The position is that Japanese capitalism, not the Japanese nation, has got to expand or go bankrupt. The contradictions of her capitalism have to be solved as Cæsar attempted to solve those of Rome. The military caste and finance-capitalism joyfully joined together to take Manchukuo. The generals think that any expense is justified to keep it, but the capitalists are finding that the adventure is terribly expensive. Manchukuo is a heavy liability and the problem is whether it can be made to pay as a colony before Japan herself goes bankrupt. It is very doubtful whether their brutal methods can produce this desirable effect in time.

Japanese militarism and Japanese capitalism are now, for somewhat different reasons, faced with the Napoleonic dilemma. They have to go further to keep what they have got. The pressure of the 400 million of Chinese is felt from the south. To relieve this pressure it is necessary to make the whole of Manchukuo, the Soviet Far Eastern Republic, and North Sakhalin (where the oil is), all part of the Japanese Empire. A glance at the map will show how convenient a unit this would be for Japan to administer. But to do this, she must cut the Russian communication, not merely at the Chinese Eastern Railway, but as far west as the Yenesei (see map). Can the Japanese with their 70 million undertake such a task? But how big was Prussia when it started out to dominate Europe?

Japan

An adventure of this kind, involving as the Nazi policy does the transforming of the whole nation into a battering ram, cannot be an affair of an officer caste, however personally brave, or of a small group of capitalists, however wealthy. Araki realised, as Hitler and as Mussolini have done, that an operation of this magnitude could only be carried out on a mass basis. A modern proletariat, with a peasantry influenced to however small a degree by modern thought, and discontented by the extortions of finance-capitalism, simply could not be treated like the old Samurai (or the East Prussian Junkers) treated their clan or tribal followers. So Araki set to work to devise an ‘Imperial Communism’ which he called Kodo – the Way of the Emperor – to distinguish it from the old religion of Shinto – the Way of the Gods.

Kodo has some striking resemblances to Nazism. Araki claimed that by it could be secured the equality of all citizens in military organisations which comprise the whole population and give to the man in the street equality with the Samurai. [5]

The capitalists began to be afraid of the size of the risks that Araki’s policy opened before them, exactly as the bourgeoisie were worried about the risks of the Bismarck policy, though they profited handsomely by it later. The militarists were impatient, declaring that they were not fighting for capitalist profits, but for the glory of the Emperor. The capitalist group at last got rid of Araki, who resigned early in 1934, and his downfall coincided with a meek note to the powers declaring the pacifist intentions of Japan, exactly as one of Hitler’s speeches would be broadcast to reassure the world. But not long after came the Note claiming full powers over China.


Notes

1. Scott Nearing, Fascism (New York, 1932).

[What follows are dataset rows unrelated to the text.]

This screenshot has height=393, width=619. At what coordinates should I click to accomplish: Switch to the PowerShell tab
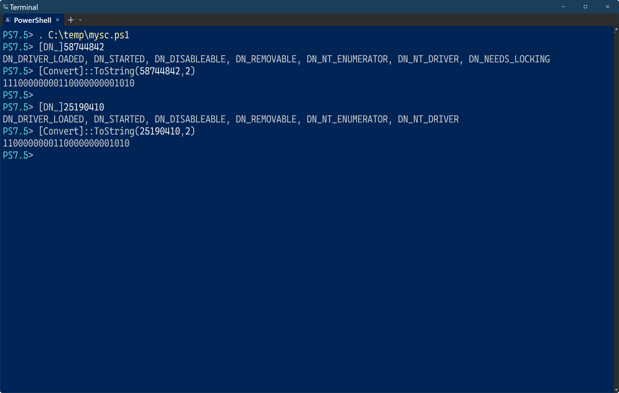[33, 20]
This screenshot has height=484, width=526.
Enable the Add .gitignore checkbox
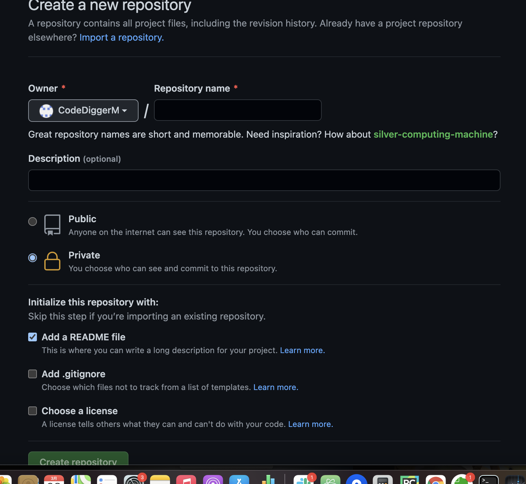33,374
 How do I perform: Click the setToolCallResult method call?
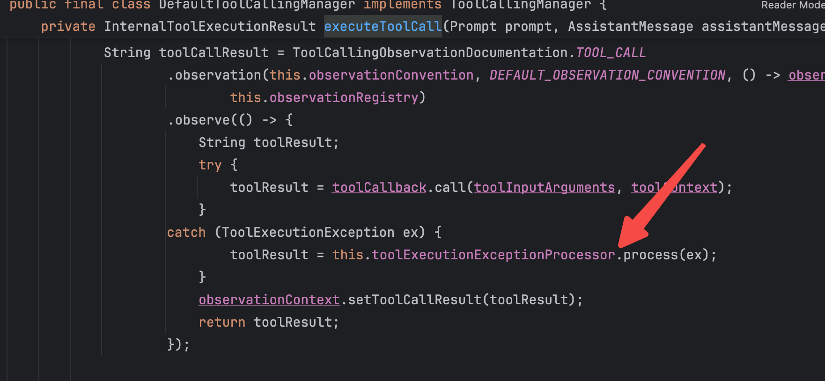point(414,300)
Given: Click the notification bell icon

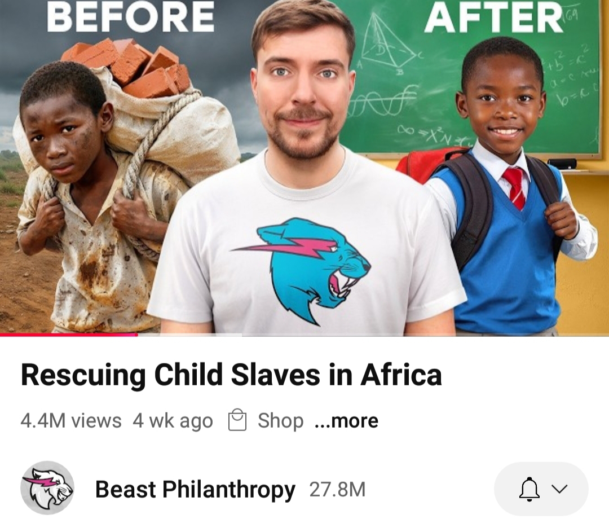Looking at the screenshot, I should 529,489.
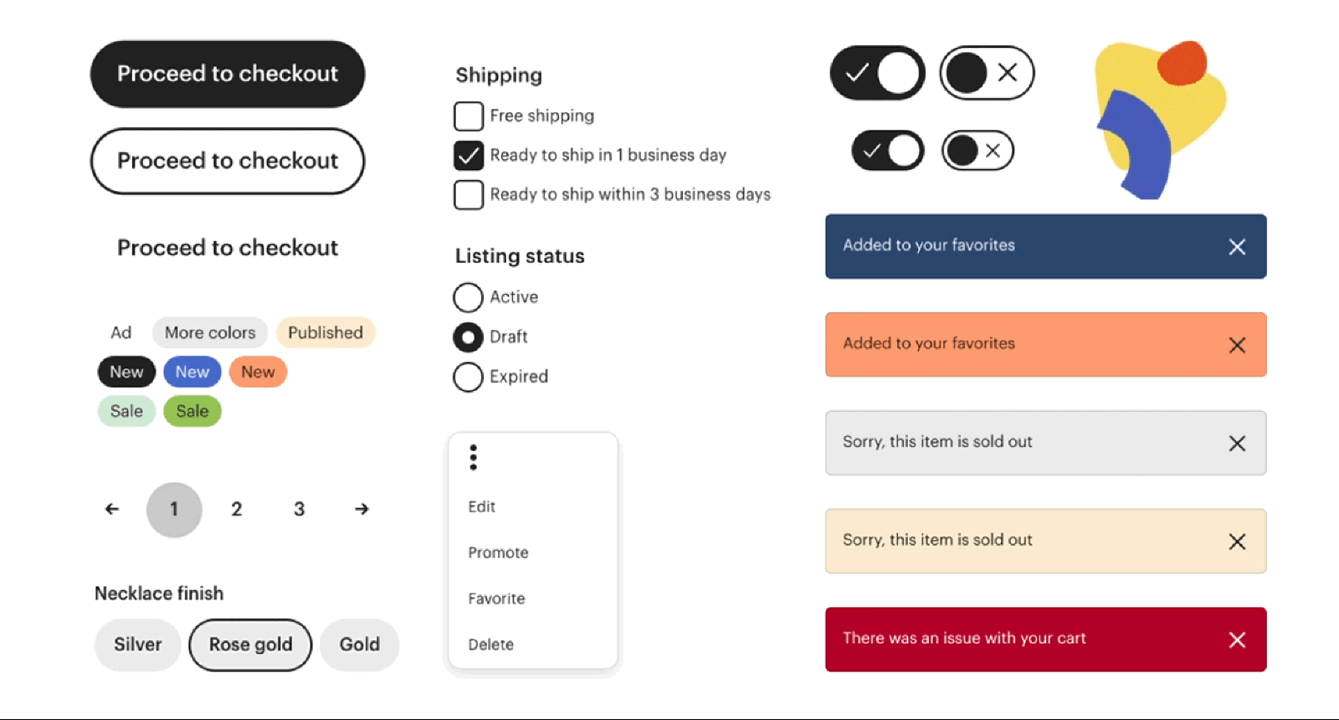
Task: Dismiss the blue 'Added to your favorites' banner
Action: pos(1237,247)
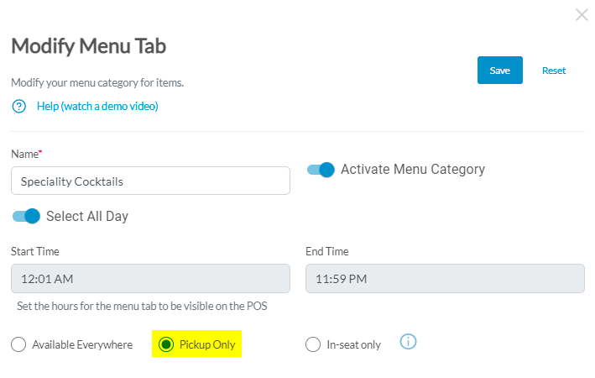Toggle the Activate Menu Category switch
The height and width of the screenshot is (378, 595).
tap(321, 170)
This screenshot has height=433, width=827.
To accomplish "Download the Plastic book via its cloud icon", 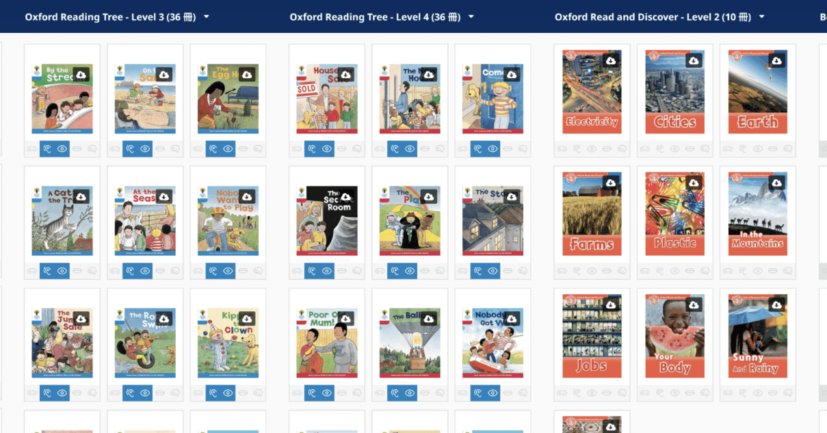I will [694, 183].
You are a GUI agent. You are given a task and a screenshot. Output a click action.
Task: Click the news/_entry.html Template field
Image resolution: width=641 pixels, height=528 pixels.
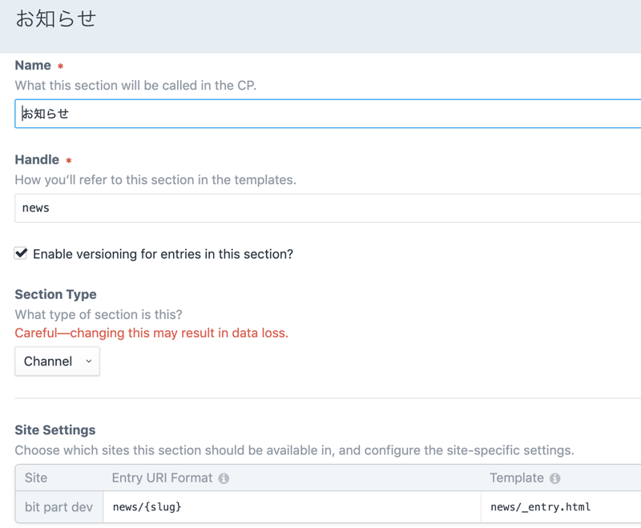click(561, 507)
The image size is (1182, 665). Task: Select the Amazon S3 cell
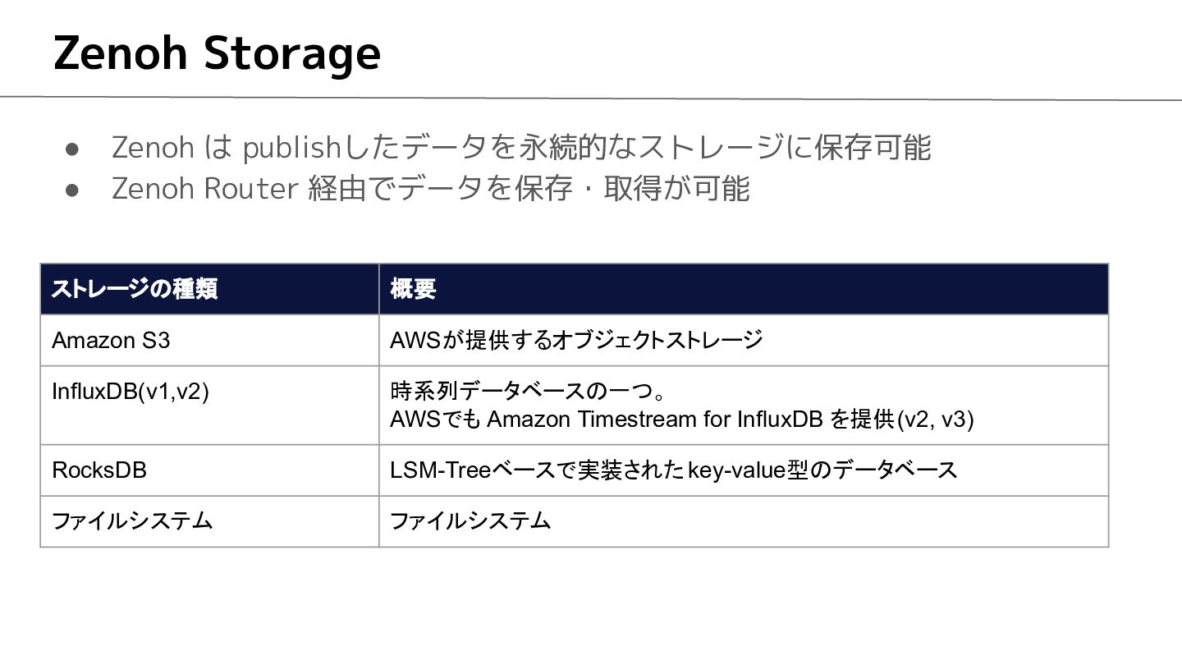(209, 340)
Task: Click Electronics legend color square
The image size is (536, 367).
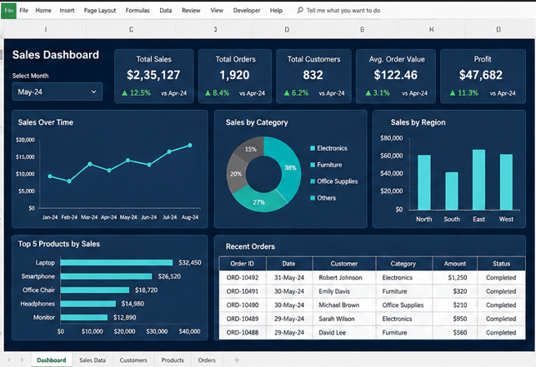Action: click(312, 148)
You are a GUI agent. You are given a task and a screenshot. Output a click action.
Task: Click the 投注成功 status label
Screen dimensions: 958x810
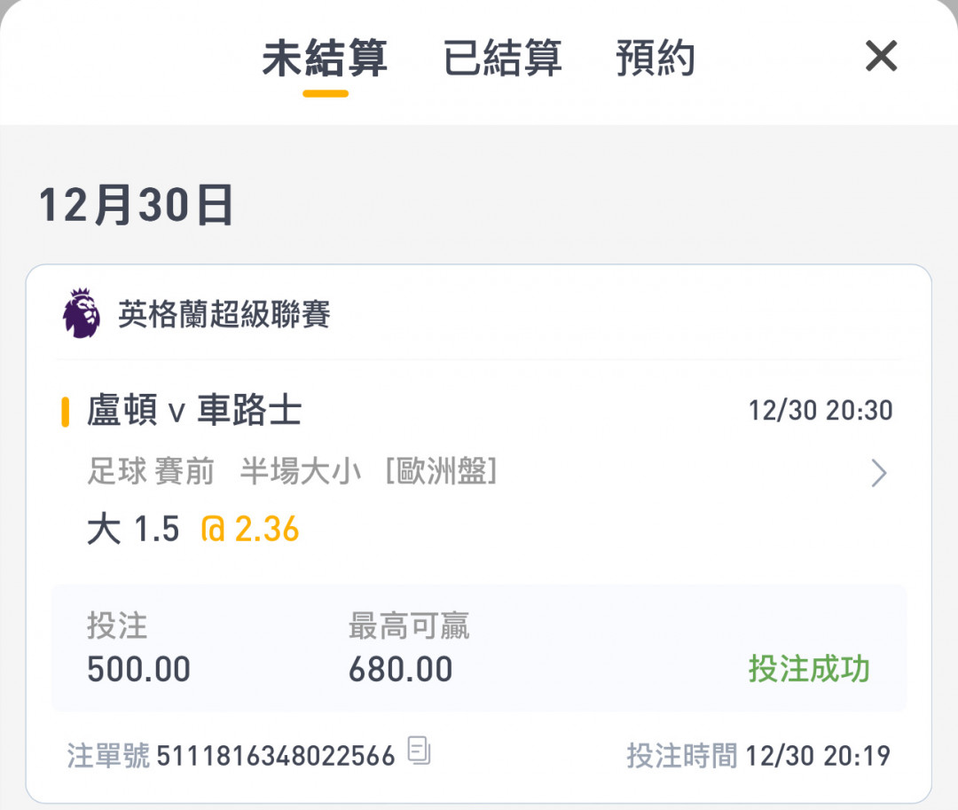[x=808, y=669]
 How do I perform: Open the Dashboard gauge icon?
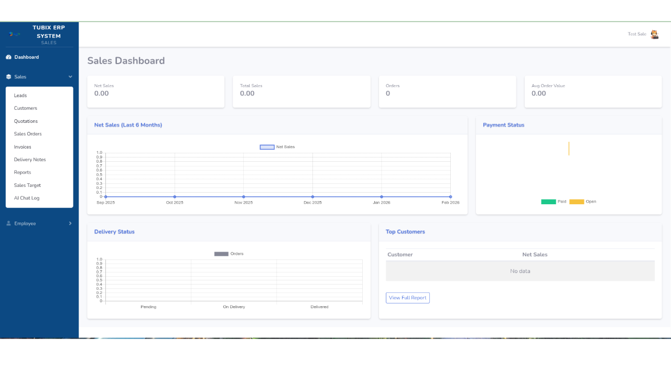coord(8,57)
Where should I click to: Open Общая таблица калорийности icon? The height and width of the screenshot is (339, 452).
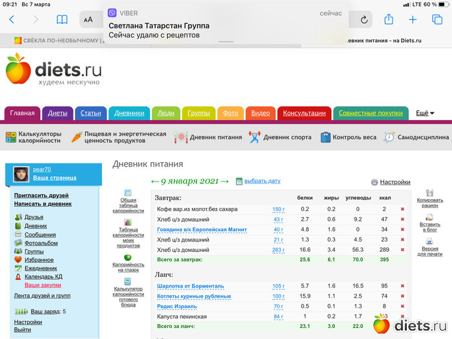(128, 193)

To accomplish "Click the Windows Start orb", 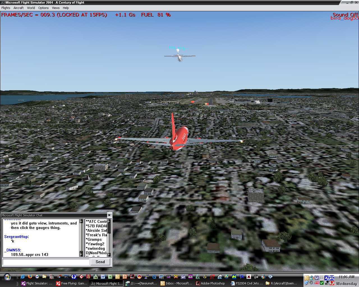I will pyautogui.click(x=7, y=277).
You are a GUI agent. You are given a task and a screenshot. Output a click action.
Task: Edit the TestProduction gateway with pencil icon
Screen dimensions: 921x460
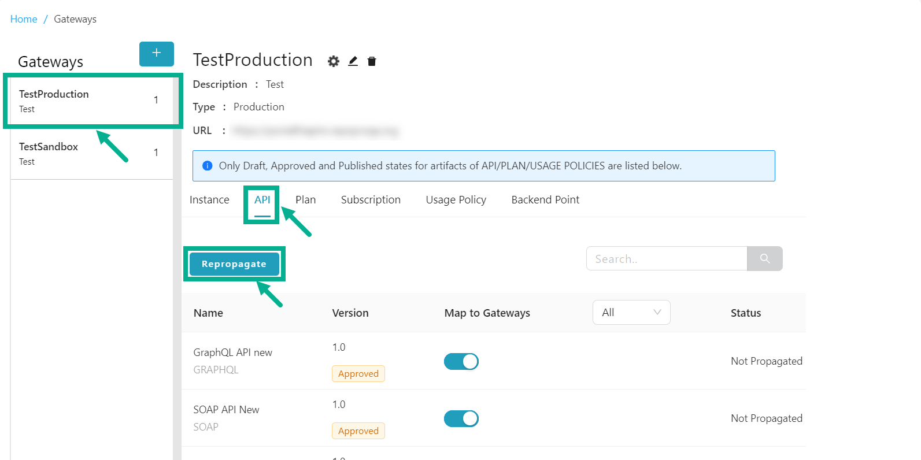click(x=353, y=61)

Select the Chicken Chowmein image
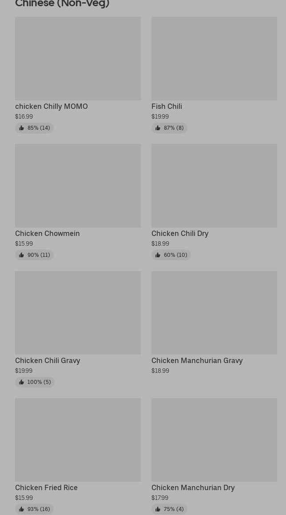pos(78,185)
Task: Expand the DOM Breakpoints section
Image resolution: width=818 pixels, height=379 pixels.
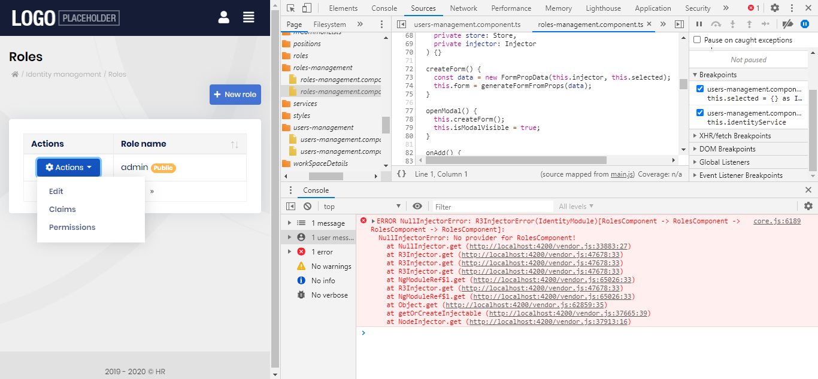Action: click(x=727, y=149)
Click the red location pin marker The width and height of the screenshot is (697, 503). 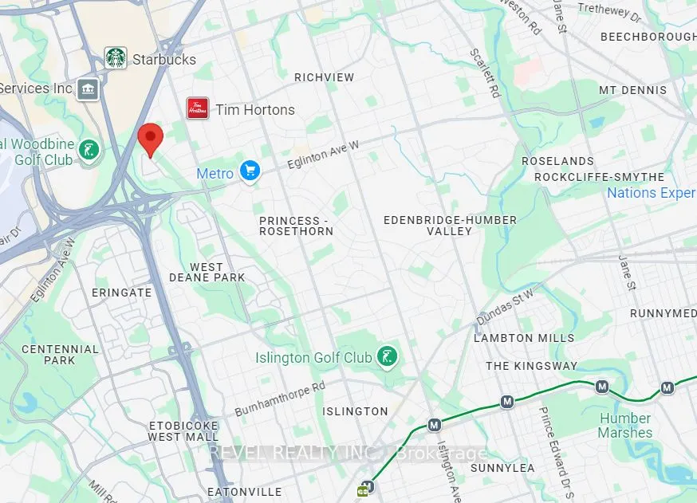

2. Average wheat yield per hectare:

Prewar10.5
192812.5
193113.8
193215.2

At an average yield of 16 to 17, Italy need not import any more wheat.

3. Wheat total production (million quintuli average):

1909-1350.4
1927-3262.2
193275.0
193385.0

4. Further details in Karl Walter, Cooperation in Changing Italy (London, 1934). [The last sentence of this paragraph appears garbled in the original text – MIA.]

5. See Maurice Lachin, Japan, 1934 (Paris, 1934).